» **Exercise**: Format the lines from the line with "The height and width of the screenshot is (581, 637)." to the line with "Instruction: Open the Projekte section", both included, as a Markdown table with the columns Row and Text, numbering each row and skipping blank lines. Omit the pictures from the table.

» **Task inputs**:
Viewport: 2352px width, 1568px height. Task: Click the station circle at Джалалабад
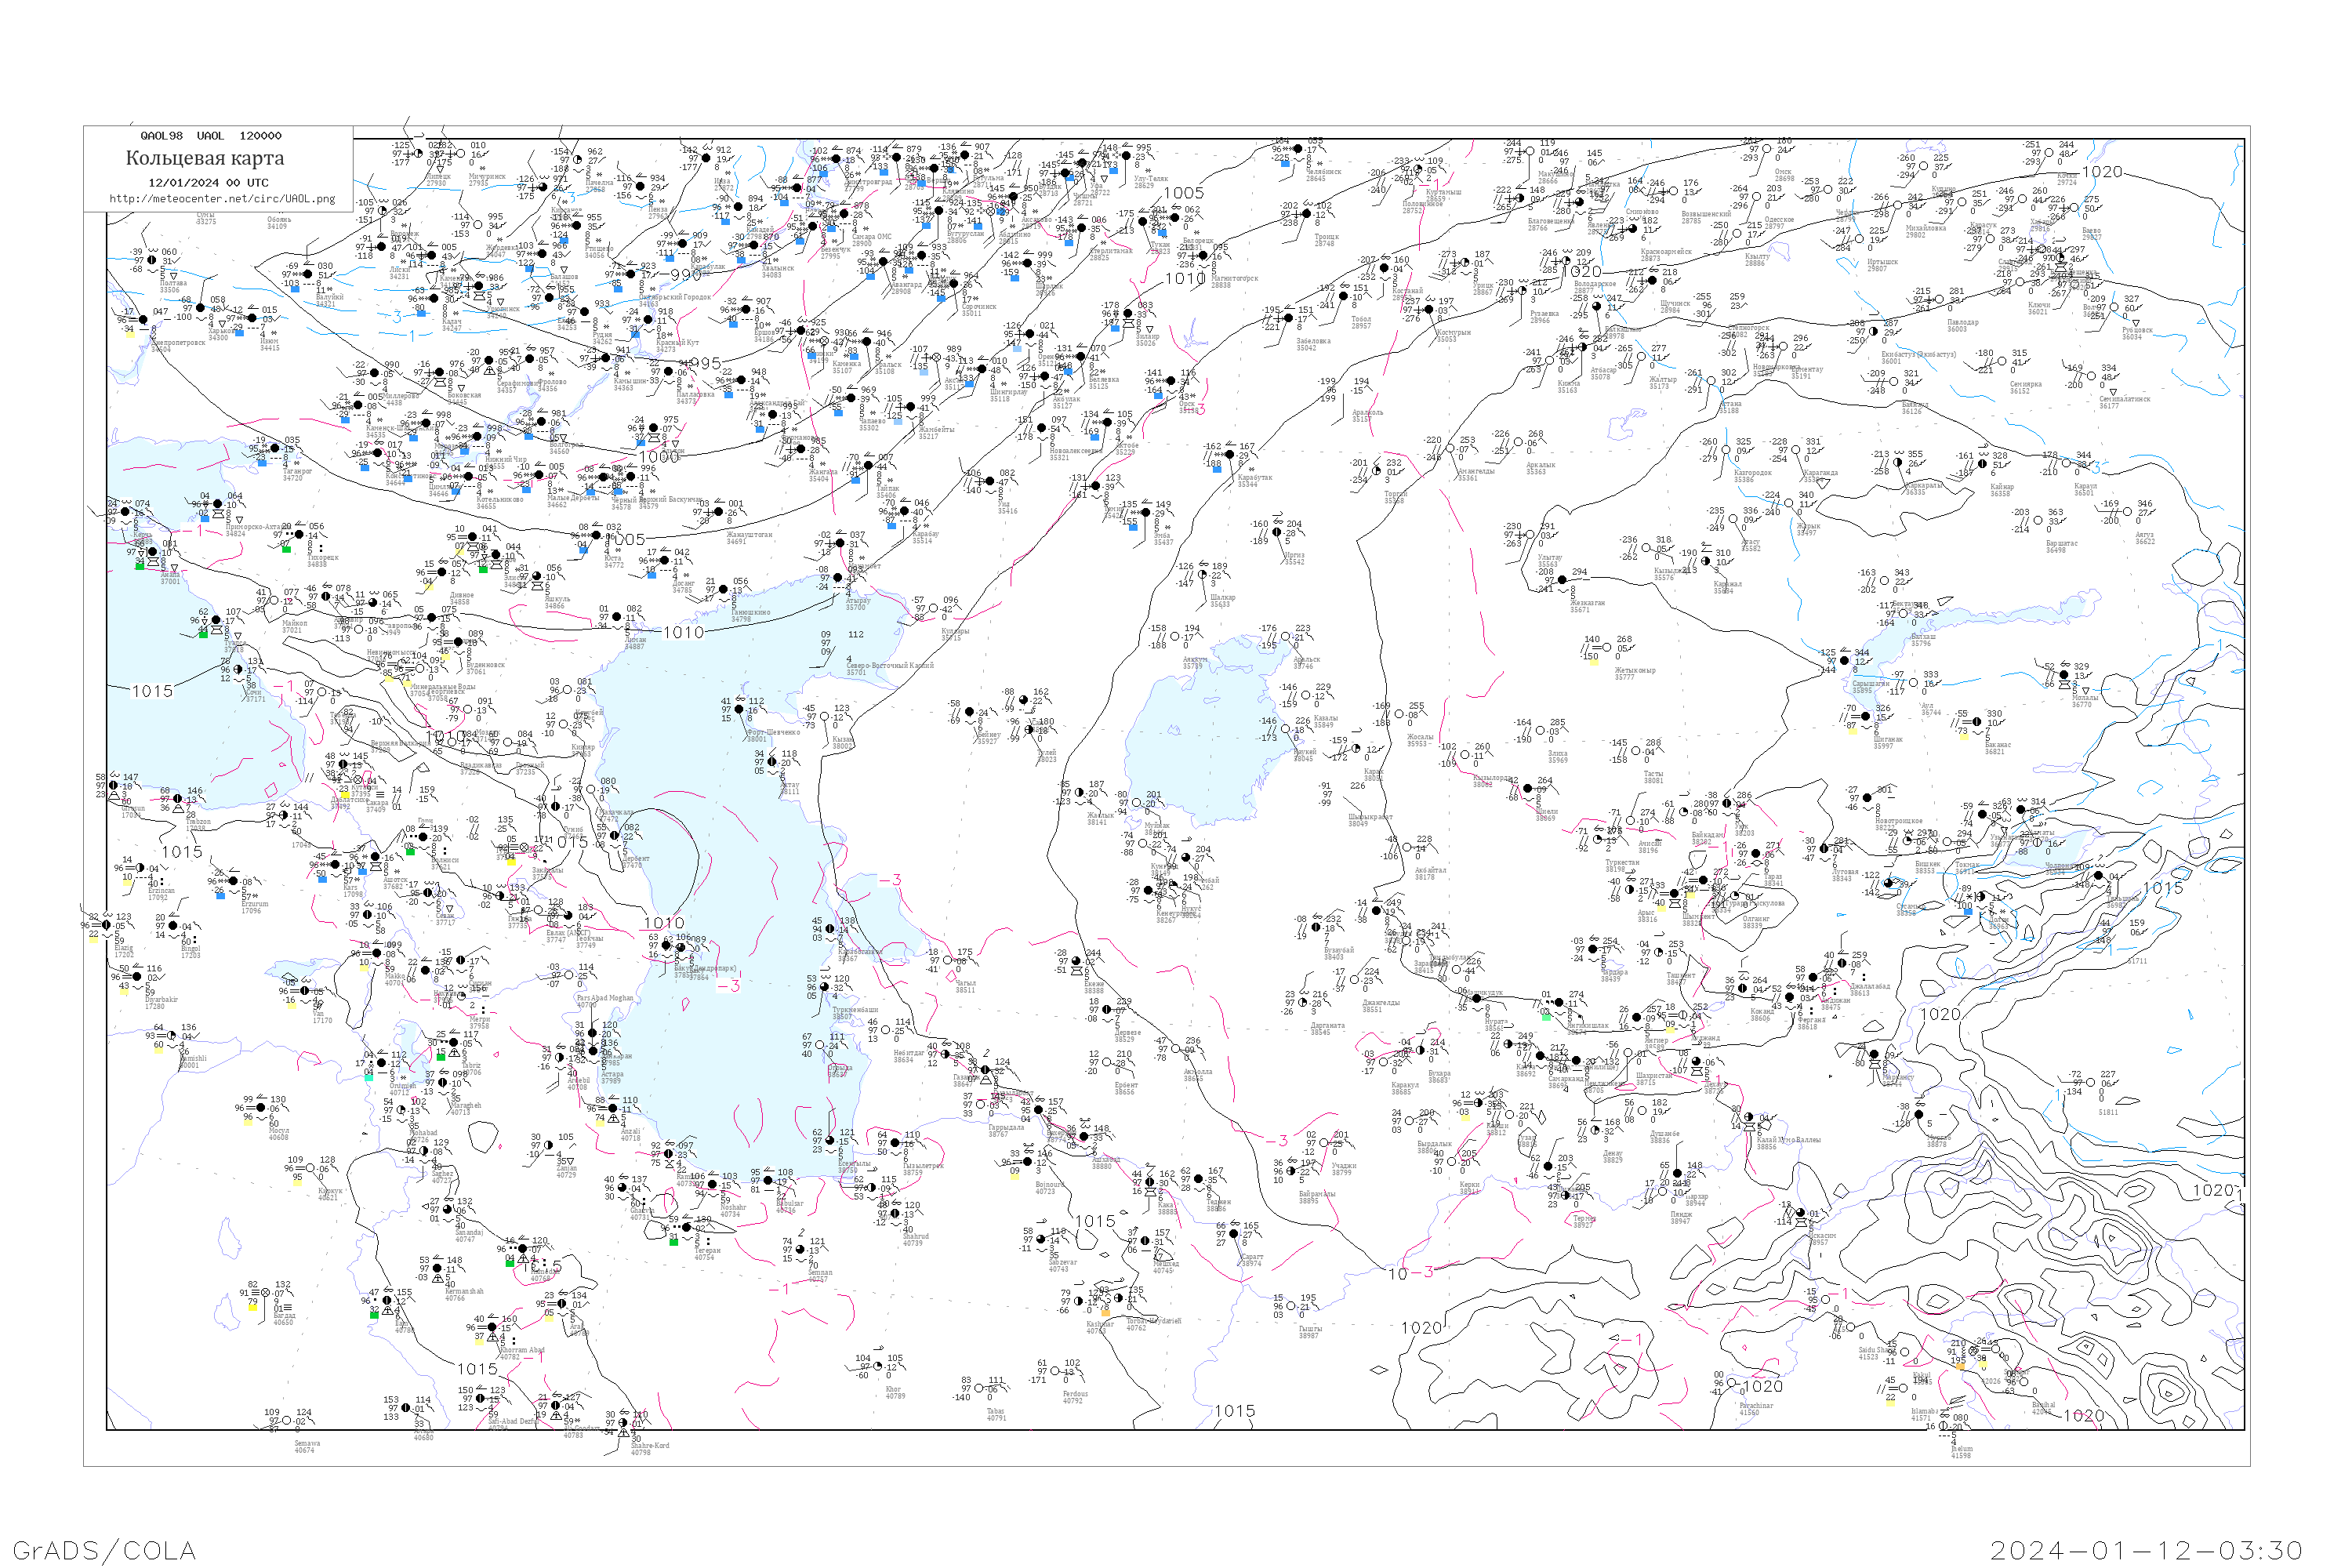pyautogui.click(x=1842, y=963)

--

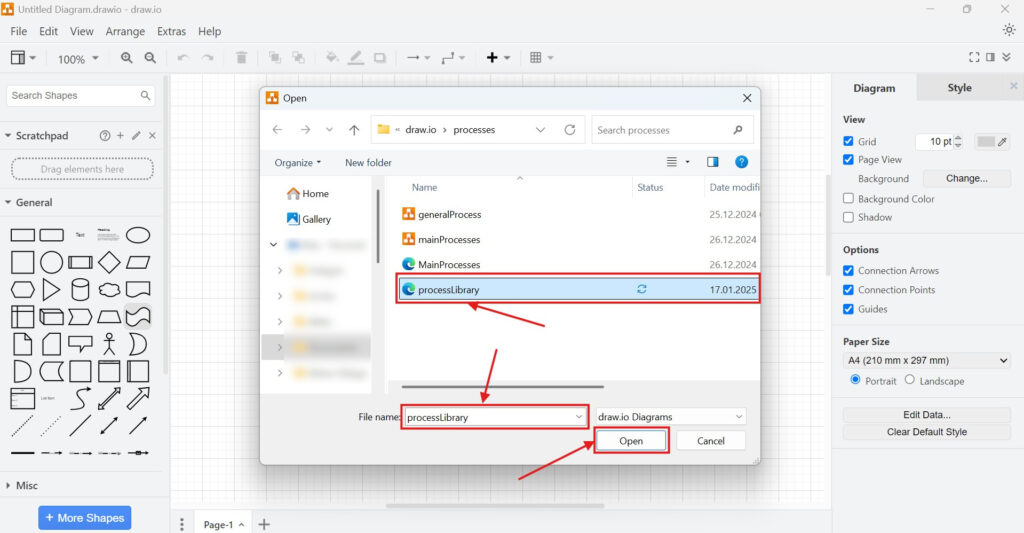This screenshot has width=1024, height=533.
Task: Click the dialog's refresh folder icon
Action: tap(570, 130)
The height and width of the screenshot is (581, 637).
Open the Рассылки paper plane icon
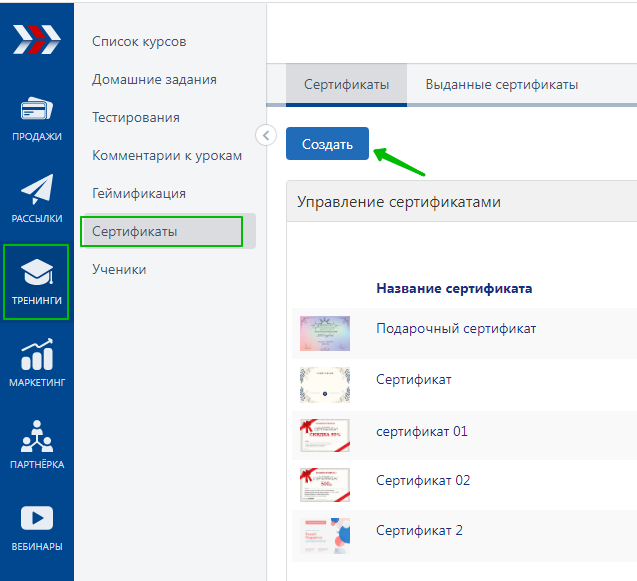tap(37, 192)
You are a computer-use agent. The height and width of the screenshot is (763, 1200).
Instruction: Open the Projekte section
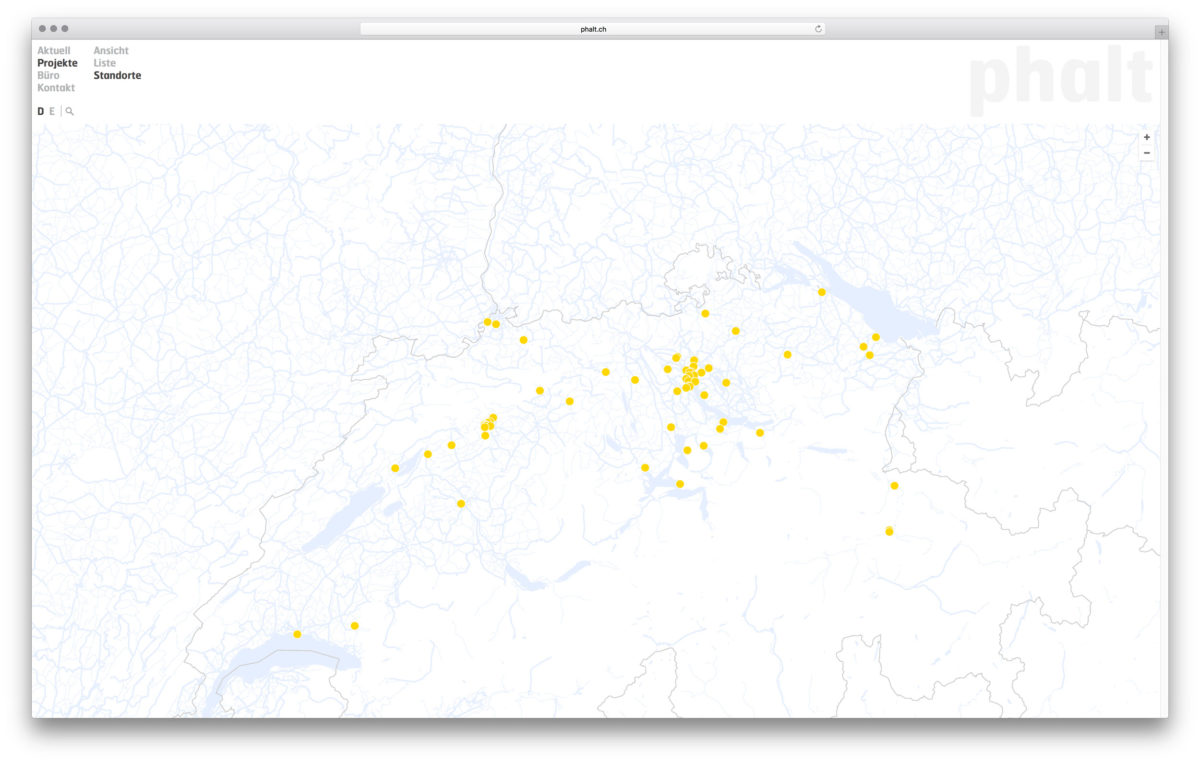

» **Output below**:
| Row | Text |
|---|---|
| 1 | The height and width of the screenshot is (581, 637). |
| 2 | Open the Рассылки paper plane icon |
| 3 | tap(37, 192) |
| 4 | You are a computer-use agent. The height and width of the screenshot is (763, 1200). |
| 5 | Instruction: Open the Projekte section |